What the task requires:
Whichever lines of the entries hold the word "معرفی" should be identified and copied.

Input material:

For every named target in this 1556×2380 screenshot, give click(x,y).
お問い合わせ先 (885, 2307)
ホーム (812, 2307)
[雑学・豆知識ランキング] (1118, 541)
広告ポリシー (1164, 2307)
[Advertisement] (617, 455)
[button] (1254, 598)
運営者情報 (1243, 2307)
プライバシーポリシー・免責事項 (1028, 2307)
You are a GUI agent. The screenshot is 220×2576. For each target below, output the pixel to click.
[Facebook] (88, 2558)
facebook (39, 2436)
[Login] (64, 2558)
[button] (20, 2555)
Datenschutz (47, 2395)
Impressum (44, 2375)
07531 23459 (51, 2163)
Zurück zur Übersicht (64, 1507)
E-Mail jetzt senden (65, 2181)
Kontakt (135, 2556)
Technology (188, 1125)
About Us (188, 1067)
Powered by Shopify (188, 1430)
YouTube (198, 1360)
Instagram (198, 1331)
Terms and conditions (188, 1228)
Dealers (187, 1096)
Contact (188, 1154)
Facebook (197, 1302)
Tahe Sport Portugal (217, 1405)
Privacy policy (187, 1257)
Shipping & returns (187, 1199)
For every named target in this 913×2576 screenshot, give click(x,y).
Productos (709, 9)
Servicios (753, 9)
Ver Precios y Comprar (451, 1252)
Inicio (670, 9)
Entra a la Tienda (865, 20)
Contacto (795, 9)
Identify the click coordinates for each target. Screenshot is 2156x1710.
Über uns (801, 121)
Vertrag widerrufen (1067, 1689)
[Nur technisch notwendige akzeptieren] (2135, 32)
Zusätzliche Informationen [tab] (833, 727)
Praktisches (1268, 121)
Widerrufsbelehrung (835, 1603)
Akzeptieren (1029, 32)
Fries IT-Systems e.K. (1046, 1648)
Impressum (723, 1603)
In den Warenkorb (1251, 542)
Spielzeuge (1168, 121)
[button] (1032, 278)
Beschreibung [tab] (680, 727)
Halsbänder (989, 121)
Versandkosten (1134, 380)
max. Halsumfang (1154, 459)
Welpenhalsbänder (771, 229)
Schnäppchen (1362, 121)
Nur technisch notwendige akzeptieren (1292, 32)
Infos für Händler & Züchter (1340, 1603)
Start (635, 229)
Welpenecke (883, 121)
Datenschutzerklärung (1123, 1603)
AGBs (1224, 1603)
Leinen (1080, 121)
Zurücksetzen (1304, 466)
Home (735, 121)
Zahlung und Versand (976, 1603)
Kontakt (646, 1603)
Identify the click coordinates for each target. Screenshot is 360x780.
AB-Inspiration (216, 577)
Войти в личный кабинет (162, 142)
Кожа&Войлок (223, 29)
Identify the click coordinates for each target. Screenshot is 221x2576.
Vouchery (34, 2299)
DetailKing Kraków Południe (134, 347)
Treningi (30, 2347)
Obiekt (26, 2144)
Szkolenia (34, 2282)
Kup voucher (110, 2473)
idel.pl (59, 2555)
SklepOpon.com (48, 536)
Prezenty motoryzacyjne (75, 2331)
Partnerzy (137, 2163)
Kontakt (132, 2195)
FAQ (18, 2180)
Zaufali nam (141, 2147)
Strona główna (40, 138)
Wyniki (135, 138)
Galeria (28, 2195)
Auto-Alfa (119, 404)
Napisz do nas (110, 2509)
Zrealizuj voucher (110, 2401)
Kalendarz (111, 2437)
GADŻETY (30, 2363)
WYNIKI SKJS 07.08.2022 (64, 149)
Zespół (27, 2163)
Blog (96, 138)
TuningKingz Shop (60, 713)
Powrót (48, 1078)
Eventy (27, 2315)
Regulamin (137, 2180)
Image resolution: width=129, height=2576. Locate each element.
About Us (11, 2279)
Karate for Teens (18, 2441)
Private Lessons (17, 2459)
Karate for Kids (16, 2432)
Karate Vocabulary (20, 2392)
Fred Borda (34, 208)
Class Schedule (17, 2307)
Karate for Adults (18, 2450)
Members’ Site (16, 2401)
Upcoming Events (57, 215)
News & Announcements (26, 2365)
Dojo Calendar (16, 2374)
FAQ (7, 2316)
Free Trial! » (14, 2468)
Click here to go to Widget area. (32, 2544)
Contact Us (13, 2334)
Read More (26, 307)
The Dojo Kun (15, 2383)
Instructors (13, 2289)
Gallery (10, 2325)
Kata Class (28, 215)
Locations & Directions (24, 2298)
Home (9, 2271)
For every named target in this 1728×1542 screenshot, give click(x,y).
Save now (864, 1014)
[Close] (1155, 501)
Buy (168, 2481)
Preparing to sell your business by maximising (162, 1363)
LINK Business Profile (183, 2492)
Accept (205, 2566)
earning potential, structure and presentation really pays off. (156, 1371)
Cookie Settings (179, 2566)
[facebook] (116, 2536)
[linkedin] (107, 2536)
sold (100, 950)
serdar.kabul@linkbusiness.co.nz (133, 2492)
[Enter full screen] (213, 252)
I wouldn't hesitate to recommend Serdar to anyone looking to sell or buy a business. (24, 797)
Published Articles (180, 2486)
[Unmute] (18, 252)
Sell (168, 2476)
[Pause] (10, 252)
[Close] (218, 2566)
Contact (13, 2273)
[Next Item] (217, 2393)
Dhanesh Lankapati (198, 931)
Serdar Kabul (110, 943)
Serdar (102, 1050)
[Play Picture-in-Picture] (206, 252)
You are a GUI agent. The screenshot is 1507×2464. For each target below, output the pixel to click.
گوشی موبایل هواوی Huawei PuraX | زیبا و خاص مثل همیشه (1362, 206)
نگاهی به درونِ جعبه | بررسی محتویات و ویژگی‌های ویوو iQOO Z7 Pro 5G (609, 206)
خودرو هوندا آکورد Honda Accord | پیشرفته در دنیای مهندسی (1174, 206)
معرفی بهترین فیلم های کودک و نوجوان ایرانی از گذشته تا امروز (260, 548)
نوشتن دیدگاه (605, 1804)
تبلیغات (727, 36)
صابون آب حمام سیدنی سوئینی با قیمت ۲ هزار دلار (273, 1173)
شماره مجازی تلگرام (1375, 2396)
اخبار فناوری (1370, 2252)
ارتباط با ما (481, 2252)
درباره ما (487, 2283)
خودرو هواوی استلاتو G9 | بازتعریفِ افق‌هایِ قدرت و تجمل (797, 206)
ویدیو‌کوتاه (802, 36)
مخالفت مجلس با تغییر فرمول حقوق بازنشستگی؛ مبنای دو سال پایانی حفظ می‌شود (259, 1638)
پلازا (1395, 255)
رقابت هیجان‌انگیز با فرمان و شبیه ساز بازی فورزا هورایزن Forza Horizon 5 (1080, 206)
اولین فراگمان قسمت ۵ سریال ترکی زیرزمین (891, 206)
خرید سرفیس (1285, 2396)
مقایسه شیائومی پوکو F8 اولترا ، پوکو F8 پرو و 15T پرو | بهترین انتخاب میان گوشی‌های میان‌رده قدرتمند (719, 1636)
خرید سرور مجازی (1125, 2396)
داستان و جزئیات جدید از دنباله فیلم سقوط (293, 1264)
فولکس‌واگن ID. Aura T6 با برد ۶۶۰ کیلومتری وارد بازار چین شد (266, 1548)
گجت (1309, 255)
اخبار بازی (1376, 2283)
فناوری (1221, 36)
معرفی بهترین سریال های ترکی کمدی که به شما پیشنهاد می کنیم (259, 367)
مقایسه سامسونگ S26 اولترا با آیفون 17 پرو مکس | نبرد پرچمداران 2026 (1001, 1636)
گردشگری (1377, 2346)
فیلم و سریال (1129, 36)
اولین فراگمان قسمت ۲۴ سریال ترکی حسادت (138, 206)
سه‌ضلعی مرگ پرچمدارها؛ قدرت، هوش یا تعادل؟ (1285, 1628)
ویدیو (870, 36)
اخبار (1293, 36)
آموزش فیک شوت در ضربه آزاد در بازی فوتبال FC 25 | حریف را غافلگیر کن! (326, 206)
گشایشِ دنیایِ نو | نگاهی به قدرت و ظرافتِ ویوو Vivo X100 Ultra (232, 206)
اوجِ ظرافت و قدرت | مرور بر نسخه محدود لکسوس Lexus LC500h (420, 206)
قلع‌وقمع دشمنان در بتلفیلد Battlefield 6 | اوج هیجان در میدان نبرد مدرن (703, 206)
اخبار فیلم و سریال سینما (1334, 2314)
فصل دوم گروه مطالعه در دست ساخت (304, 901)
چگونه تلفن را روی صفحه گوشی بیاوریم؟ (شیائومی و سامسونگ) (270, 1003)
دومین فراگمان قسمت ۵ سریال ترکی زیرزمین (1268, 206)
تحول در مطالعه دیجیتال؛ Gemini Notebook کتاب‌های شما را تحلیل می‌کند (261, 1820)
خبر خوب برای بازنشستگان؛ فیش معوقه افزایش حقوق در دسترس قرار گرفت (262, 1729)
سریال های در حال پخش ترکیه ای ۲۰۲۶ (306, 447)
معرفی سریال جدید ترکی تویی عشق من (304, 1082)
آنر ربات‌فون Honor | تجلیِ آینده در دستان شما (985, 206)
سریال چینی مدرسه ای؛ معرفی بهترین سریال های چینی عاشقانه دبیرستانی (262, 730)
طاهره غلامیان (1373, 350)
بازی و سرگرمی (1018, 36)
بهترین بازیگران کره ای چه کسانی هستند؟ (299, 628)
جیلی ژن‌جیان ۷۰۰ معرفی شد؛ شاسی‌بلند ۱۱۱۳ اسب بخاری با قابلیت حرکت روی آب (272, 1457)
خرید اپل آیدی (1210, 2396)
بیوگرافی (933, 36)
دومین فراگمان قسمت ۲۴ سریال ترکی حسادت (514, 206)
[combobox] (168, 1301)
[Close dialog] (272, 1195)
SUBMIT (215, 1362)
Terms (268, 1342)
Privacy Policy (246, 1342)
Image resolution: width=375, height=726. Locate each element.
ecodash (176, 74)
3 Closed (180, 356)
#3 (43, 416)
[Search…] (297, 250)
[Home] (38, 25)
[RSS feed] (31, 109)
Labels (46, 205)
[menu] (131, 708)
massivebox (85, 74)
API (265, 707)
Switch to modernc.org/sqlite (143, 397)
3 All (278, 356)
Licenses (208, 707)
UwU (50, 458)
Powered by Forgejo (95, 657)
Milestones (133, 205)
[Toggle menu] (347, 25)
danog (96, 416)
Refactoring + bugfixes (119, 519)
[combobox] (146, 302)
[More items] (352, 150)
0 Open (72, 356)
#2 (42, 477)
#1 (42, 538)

Response to this task:
معرفی بهترین فیلم های کودک و نوجوان ایرانی از گذشته تا امروز (260, 548)
معرفی بهترین سریال های ترکی کمدی که به شما پیشنهاد می کنیم (259, 367)
معرفی سریال جدید ترکی تویی عشق من (304, 1082)
سریال چینی مدرسه ای؛ معرفی بهترین سریال های چینی عاشقانه دبیرستانی (262, 730)
جیلی ژن‌جیان ۷۰۰ معرفی شد؛ شاسی‌بلند ۱۱۱۳ اسب بخاری با قابلیت حرکت روی آب (272, 1457)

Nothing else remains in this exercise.